# ich geh fest!



## vierlagig (16 Februar 2009)

> It does not meet with your request for source code access. This request cannot be supported. Your concerns to be fully addressed in other ways.


...die unendliche geschichte um den versprochenen quellcode und ich plane besprechungsräume und überwachungssysteme - holt mich hier raus, ich bin ein automatisierer!


----------



## Ralle (16 Februar 2009)

Sei doch froh, ohne Quellcode kannst du da nicht reinsehen. Also wirst du den Hersteller wegen jedem Scheiß anrufen und wegen jedem noch so kleinen Fehler vor Ort zitieren.


----------



## vierlagig (16 Februar 2009)

Ralle schrieb:


> Sei doch froh, ohne Quellcode kannst du da nicht reinsehen. Also wirst du den Hersteller wegen jedem Scheiß anrufen und wegen jedem noch so kleinen Fehler vor Ort zitieren.



ich bin verdammt nochmal noch keine 30 - ich hab keinen bock mich zurück zu lehnen und däumchen zu drehen! ... ich will coden!!!


----------



## zotos (16 Februar 2009)

vierlagig schrieb:


> ...
> ich will coden!!!



Dann such Dir einen anderen Job.


----------



## Ralle (16 Februar 2009)

vierlagig schrieb:


> ich bin verdammt nochmal noch keine 30 - ich hab keinen bock mich zurück zu lehnen und däumchen zu drehen! ... ich will coden!!!



Jaja, du wirst auch noch lernen, das es manchmal ganz gut ist, nicht alles zu dürfen. 

Du bist doch da als Instandhaltung, oder als was genau?
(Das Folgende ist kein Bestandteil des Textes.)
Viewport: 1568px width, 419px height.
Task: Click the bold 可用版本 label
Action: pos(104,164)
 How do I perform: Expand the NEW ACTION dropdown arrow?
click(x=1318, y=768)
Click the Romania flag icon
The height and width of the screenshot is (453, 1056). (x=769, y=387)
Wenn ja, dann war doch klar, daß es nicht soooo viel mit dem Proggen wird.


----------



## vierlagig (16 Februar 2009)

zotos schrieb:


> Dann such Dir einen anderen Job.



haste einen?


----------



## zotos (16 Februar 2009)

vierlagig schrieb:


> haste einen?


Ja meinen.
Wenn Du nur Programmieren willst teilen wir uns den.

Du Programmierst und ich bekommt das Gehalt ;o)


----------



## vierlagig (16 Februar 2009)

zotos schrieb:


> Ja meinen.
> Wenn Du nur Programmieren willst teilen wir uns den.
> 
> Du Programmierst und ich bekommt das Gehalt ;o)
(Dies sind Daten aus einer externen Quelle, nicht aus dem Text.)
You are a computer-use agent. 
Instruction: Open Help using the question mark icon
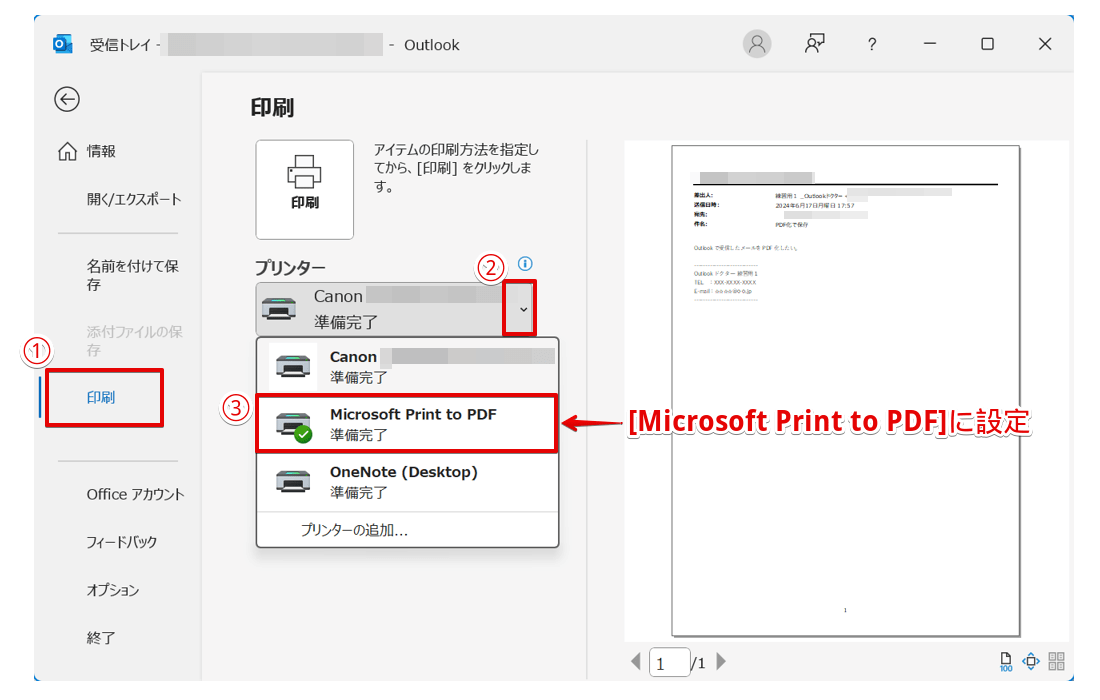coord(871,44)
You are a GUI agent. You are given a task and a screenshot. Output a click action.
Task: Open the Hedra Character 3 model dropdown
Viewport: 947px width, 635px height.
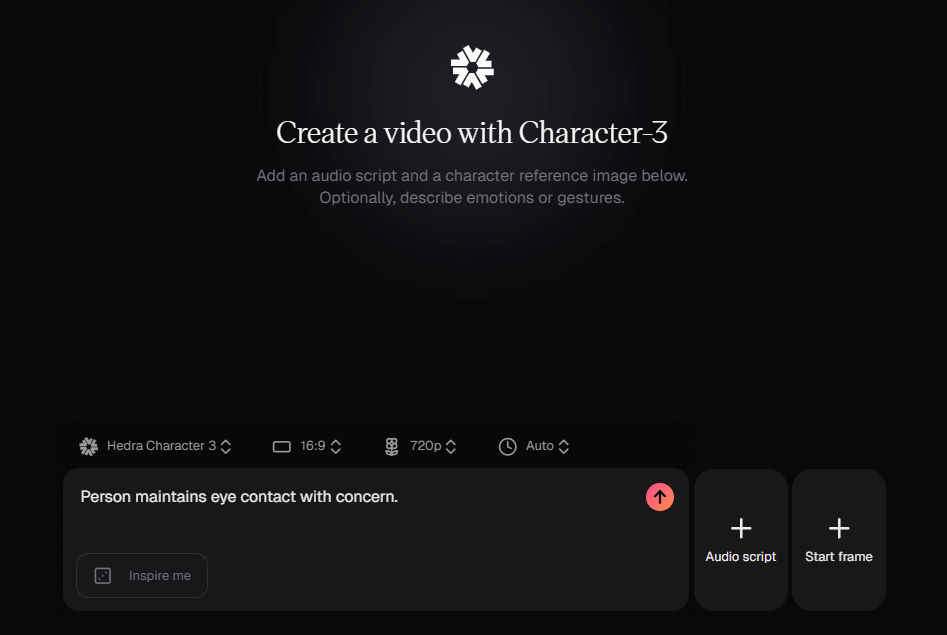[156, 446]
selbst darauf würd ich mich im moment der verzweiflung einlassen


----------



## MW (16 Februar 2009)

vierlagig schrieb:


> selbst darauf würd ich mich im moment der verzweiflung einlassen



ach VL, alles wird gut, die Frage ist nur wann


----------



## OHGN (16 Februar 2009)

vierlagig schrieb:


> ...die unendliche geschichte um den versprochenen quellcode und ich plane besprechungsräume und überwachungssysteme - holt mich hier raus, ich bin ein automatisierer!


Tja, Wittstock war vielleicht doch nicht soooo schlecht......
Sachsen ist eben nicht alles!:s3:



vierlagig schrieb:


> ich bin verdammt nochmal noch keine 30 - ich hab keinen bock mich zurück zu lehnen und däumchen zu drehen! ... ich will coden!!!





			
				Profil vierlagig schrieb:
			
		

> Biografie
> Assistent > Student > Diplomand > Dipl. Ing. (BA) > Instandhaltungsing. > *IT/Automation Engineer*


"IT/Automation Engineer" hört sich ja erstmal sehr gewichtig an, aber coden tun die eher selten (das macht meistens das "Fußvolk").
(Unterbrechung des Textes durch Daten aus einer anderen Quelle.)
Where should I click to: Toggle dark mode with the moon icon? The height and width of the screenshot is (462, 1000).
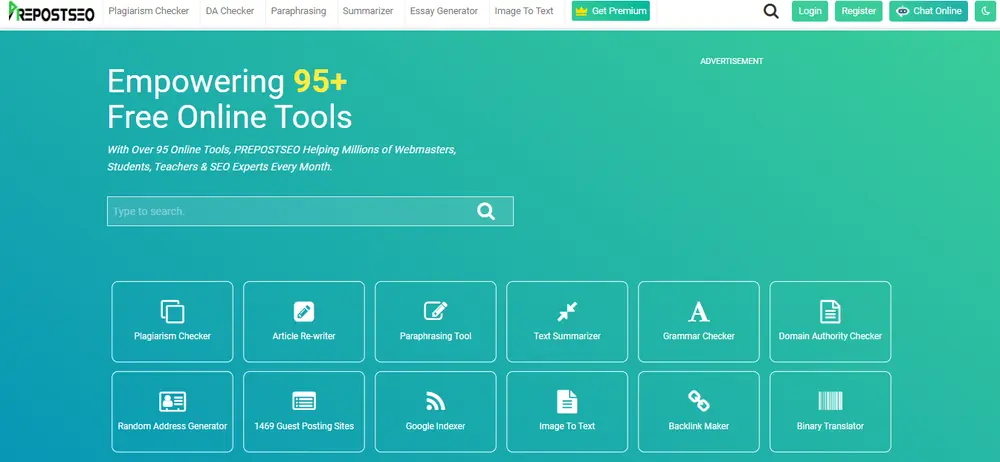[x=984, y=11]
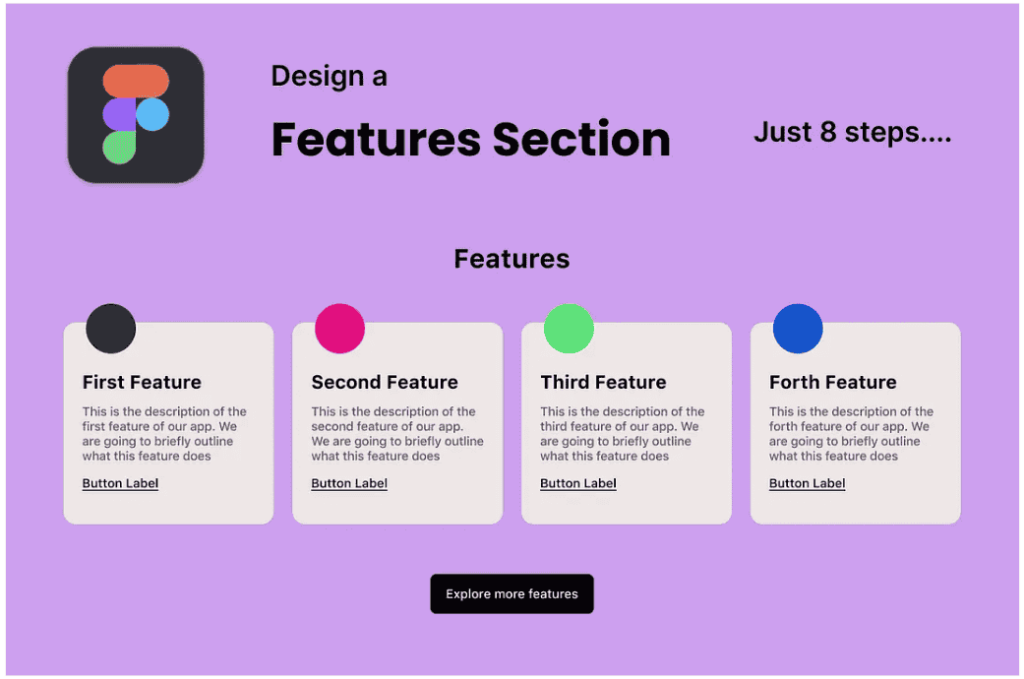
Task: Click the dark circle on First Feature card
Action: 111,328
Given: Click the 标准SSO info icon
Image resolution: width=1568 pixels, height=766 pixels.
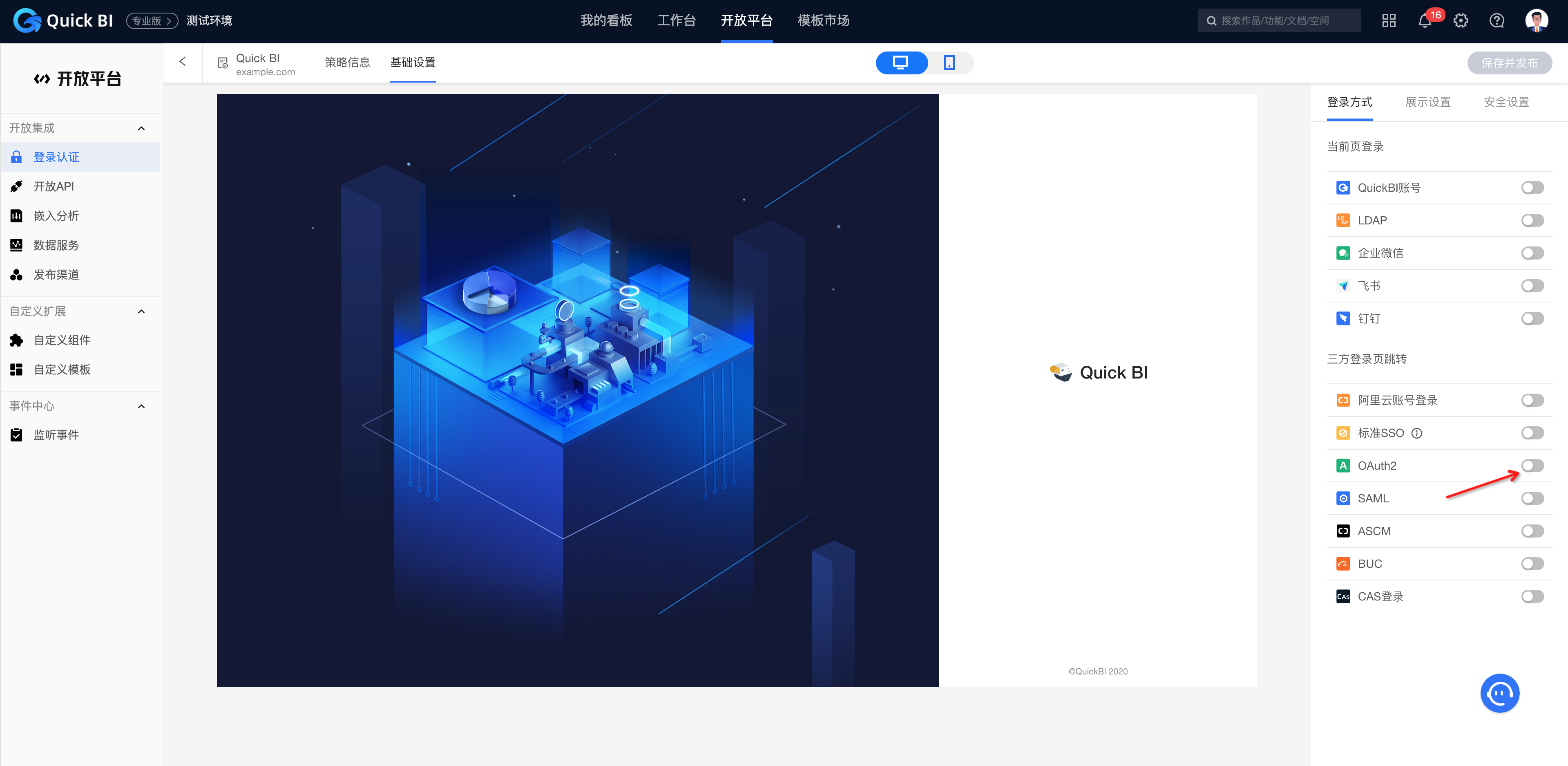Looking at the screenshot, I should [x=1416, y=434].
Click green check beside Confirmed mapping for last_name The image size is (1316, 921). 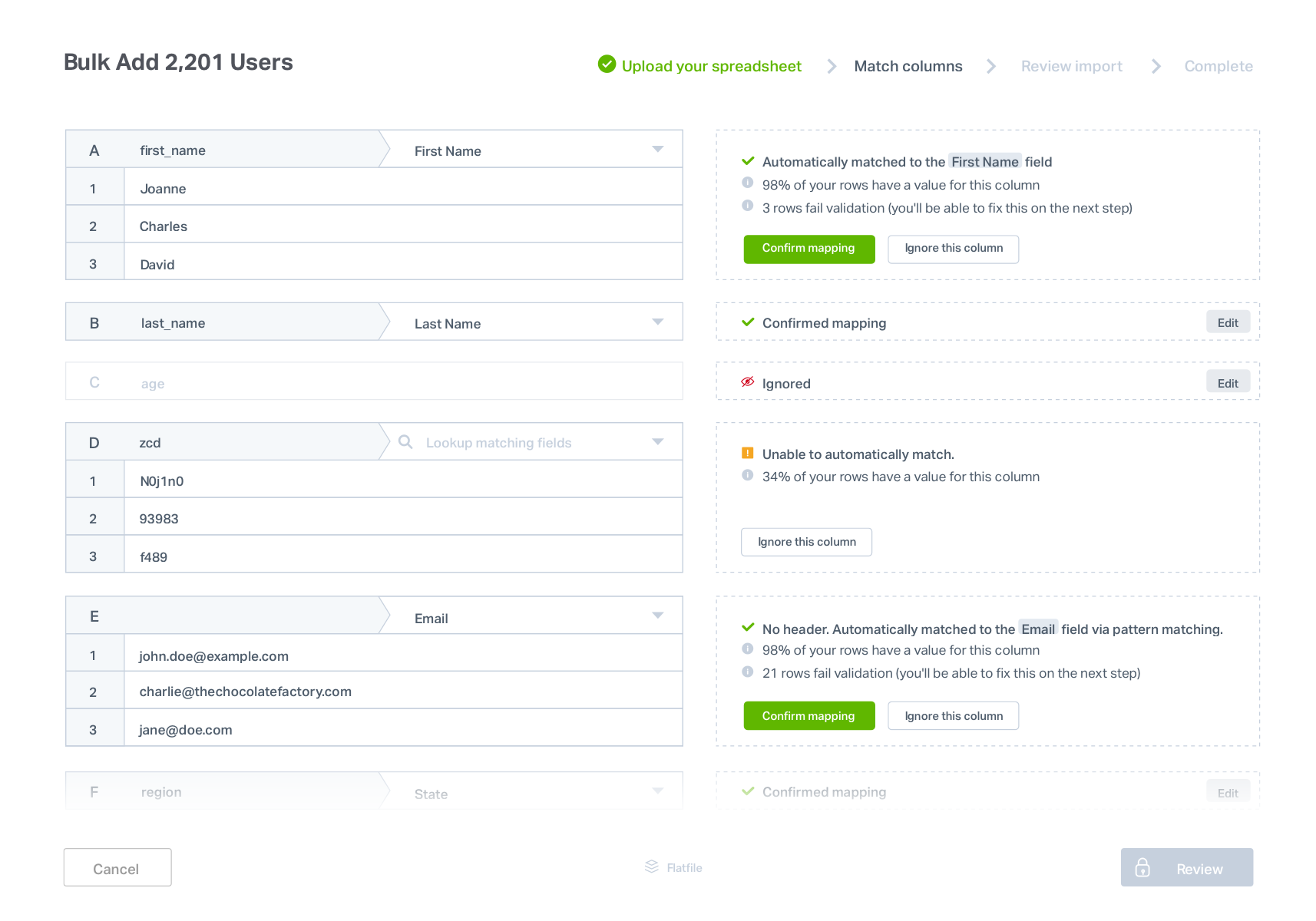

Aber lass mal, lieber Koll. 4L, bei mir hatte das auch so seine Zeit gedauert, ehe ich das begriffen habe.
.


----------



## Lipperlandstern (17 Februar 2009)

vierlagig schrieb:


> ...die unendliche geschichte um den versprochenen quellcode und ich plane besprechungsräume und überwachungssysteme - holt mich hier raus, ich bin ein automatisierer!




Ja, hast du das den vorher nicht gewusst ???????


----------



## vierlagig (17 Februar 2009)

Lipperlandstern schrieb:


> Ja, hast du das den vorher nicht gewusst ???????



NEIN! ...dürfte als antwort reichen... ich wurde als "SPS-Mann" eingestellt...


----------



## dtsclipper (17 Februar 2009)

vierlagig schrieb:


> ich wurde als "SPS-Mann" eingestellt...



Wie hat ein alter Bekannter von mir mal gesagt - 
Als SPSer bist Du die Hure der Automatisierungstechnik - der Kunde wird befriedigt. NICHT zufriedengestellt...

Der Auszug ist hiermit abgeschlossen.